Please repeat the data shown below, word for word.

Available records
********
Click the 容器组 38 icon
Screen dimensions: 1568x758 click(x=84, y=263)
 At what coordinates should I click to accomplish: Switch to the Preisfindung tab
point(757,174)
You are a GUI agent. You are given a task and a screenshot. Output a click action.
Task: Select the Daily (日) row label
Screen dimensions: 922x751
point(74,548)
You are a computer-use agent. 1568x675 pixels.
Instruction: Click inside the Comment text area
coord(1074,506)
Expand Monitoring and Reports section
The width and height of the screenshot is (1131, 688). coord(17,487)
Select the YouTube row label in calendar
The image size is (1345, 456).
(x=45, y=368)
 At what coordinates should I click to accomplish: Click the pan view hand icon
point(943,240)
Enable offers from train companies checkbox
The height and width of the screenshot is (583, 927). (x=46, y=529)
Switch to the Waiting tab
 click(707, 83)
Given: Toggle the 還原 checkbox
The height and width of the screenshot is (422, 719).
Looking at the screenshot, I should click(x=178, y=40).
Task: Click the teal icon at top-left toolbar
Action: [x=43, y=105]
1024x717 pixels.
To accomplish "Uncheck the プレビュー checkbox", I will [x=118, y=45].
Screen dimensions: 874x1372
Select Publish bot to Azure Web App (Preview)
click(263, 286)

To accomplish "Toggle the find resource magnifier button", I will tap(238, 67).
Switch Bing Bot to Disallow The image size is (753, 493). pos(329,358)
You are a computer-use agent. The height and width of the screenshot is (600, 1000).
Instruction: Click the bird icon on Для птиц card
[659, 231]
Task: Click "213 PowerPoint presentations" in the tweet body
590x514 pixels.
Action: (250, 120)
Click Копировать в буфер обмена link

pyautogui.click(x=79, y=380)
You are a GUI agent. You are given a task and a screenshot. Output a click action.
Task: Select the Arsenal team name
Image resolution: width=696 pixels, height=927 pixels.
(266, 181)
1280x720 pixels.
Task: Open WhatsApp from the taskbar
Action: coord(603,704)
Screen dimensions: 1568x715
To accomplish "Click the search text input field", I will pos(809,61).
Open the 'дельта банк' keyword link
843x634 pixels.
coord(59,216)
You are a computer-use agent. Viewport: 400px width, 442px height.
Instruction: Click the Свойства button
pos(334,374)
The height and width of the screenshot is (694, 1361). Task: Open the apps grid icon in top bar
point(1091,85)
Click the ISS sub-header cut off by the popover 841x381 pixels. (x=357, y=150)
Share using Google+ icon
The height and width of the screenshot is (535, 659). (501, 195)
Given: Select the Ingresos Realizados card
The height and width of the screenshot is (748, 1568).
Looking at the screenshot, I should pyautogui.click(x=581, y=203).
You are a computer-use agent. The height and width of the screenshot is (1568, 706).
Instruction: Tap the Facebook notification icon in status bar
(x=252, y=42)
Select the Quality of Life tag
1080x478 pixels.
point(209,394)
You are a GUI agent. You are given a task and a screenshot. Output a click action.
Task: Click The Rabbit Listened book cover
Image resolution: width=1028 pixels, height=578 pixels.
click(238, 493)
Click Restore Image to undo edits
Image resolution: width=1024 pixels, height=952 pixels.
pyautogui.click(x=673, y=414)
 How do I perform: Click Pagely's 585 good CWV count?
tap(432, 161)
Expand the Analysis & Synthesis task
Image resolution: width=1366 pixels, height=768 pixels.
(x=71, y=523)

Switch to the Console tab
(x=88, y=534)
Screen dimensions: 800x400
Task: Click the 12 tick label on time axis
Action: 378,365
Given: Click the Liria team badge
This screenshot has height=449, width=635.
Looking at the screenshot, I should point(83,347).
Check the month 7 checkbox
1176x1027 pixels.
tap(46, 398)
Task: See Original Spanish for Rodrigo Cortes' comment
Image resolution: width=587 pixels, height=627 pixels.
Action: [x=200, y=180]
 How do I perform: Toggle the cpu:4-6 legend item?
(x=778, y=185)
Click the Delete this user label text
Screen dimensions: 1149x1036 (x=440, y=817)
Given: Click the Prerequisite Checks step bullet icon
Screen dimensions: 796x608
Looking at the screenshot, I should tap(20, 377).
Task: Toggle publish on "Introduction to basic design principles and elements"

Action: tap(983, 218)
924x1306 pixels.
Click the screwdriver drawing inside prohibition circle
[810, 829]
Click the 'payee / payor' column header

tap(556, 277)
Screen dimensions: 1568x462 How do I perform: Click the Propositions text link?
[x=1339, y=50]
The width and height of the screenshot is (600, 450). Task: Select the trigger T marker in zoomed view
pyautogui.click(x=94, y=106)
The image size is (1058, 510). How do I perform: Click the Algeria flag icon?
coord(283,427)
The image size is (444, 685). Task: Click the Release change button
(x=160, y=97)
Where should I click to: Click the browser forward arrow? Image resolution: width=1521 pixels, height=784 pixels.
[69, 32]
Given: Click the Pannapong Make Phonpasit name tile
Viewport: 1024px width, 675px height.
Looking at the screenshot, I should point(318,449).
********
Exercise response
Click the 容器组 38 icon
Screen dimensions: 1568x758 click(x=84, y=263)
 At what coordinates should I click to accomplish: Switch to the Preisfindung tab
point(757,174)
You are a GUI agent. You are given a task and a screenshot. Output a click action.
Task: Select the Daily (日) row label
Screen dimensions: 922x751
point(74,548)
You are a computer-use agent. 1568x675 pixels.
Instruction: Click inside the Comment text area
coord(1074,506)
Expand Monitoring and Reports section
The width and height of the screenshot is (1131, 688). coord(17,487)
Select the YouTube row label in calendar
The image size is (1345, 456).
(x=45, y=368)
 At what coordinates should I click to accomplish: Click the pan view hand icon
point(943,240)
Enable offers from train companies checkbox
The height and width of the screenshot is (583, 927). (x=46, y=529)
Switch to the Waiting tab
 click(707, 83)
Given: Toggle the 還原 checkbox
The height and width of the screenshot is (422, 719).
Looking at the screenshot, I should click(x=178, y=40).
Task: Click the teal icon at top-left toolbar
Action: [x=43, y=105]
1024x717 pixels.
To accomplish "Uncheck the プレビュー checkbox", I will [x=118, y=45].
Screen dimensions: 874x1372
Select Publish bot to Azure Web App (Preview)
click(263, 286)

To accomplish "Toggle the find resource magnifier button", I will tap(238, 67).
Switch Bing Bot to Disallow The image size is (753, 493). pos(329,358)
You are a computer-use agent. The height and width of the screenshot is (600, 1000).
Instruction: Click the bird icon on Для птиц card
[659, 231]
Task: Click "213 PowerPoint presentations" in the tweet body
590x514 pixels.
Action: (250, 120)
Click Копировать в буфер обмена link

pyautogui.click(x=79, y=380)
You are a GUI agent. You are given a task and a screenshot. Output a click action.
Task: Select the Arsenal team name
Image resolution: width=696 pixels, height=927 pixels.
(266, 181)
1280x720 pixels.
Task: Open WhatsApp from the taskbar
Action: coord(603,704)
Screen dimensions: 1568x715
To accomplish "Click the search text input field", I will pos(809,61).
Open the 'дельта банк' keyword link
843x634 pixels.
coord(59,216)
You are a computer-use agent. Viewport: 400px width, 442px height.
Instruction: Click the Свойства button
pos(334,374)
The height and width of the screenshot is (694, 1361). Task: Open the apps grid icon in top bar
point(1091,85)
Click the ISS sub-header cut off by the popover 841x381 pixels. (x=357, y=150)
Share using Google+ icon
The height and width of the screenshot is (535, 659). (501, 195)
Given: Select the Ingresos Realizados card
The height and width of the screenshot is (748, 1568).
Looking at the screenshot, I should pyautogui.click(x=581, y=203).
You are a computer-use agent. The height and width of the screenshot is (1568, 706).
Instruction: Tap the Facebook notification icon in status bar
(x=252, y=42)
Select the Quality of Life tag
1080x478 pixels.
point(209,394)
You are a GUI agent. You are given a task and a screenshot. Output a click action.
Task: Click The Rabbit Listened book cover
Image resolution: width=1028 pixels, height=578 pixels.
click(238, 493)
Click Restore Image to undo edits
Image resolution: width=1024 pixels, height=952 pixels.
pyautogui.click(x=673, y=414)
 How do I perform: Click Pagely's 585 good CWV count?
tap(432, 161)
Expand the Analysis & Synthesis task
Image resolution: width=1366 pixels, height=768 pixels.
(x=71, y=523)

Switch to the Console tab
(x=88, y=534)
Screen dimensions: 800x400
Task: Click the 12 tick label on time axis
Action: 378,365
Given: Click the Liria team badge
This screenshot has height=449, width=635.
Looking at the screenshot, I should point(83,347).
Check the month 7 checkbox
1176x1027 pixels.
tap(46, 398)
Task: See Original Spanish for Rodrigo Cortes' comment
Image resolution: width=587 pixels, height=627 pixels.
Action: [x=200, y=180]
 How do I perform: Toggle the cpu:4-6 legend item?
(x=778, y=185)
Click the Delete this user label text
Screen dimensions: 1149x1036 (x=440, y=817)
Given: Click the Prerequisite Checks step bullet icon
Screen dimensions: 796x608
Looking at the screenshot, I should tap(20, 377).
Task: Toggle publish on "Introduction to basic design principles and elements"

Action: tap(983, 218)
924x1306 pixels.
Click the screwdriver drawing inside prohibition circle
[810, 829]
Click the 'payee / payor' column header

tap(556, 277)
Screen dimensions: 1568x462 How do I perform: Click the Propositions text link?
[x=1339, y=50]
The width and height of the screenshot is (600, 450). Task: Select the trigger T marker in zoomed view
pyautogui.click(x=94, y=106)
The image size is (1058, 510). How do I perform: Click the Algeria flag icon?
coord(283,427)
The image size is (444, 685). Task: Click the Release change button
(x=160, y=97)
Where should I click to: Click the browser forward arrow? Image resolution: width=1521 pixels, height=784 pixels.
[69, 32]
Given: Click the Pannapong Make Phonpasit name tile
Viewport: 1024px width, 675px height.
Looking at the screenshot, I should point(318,449).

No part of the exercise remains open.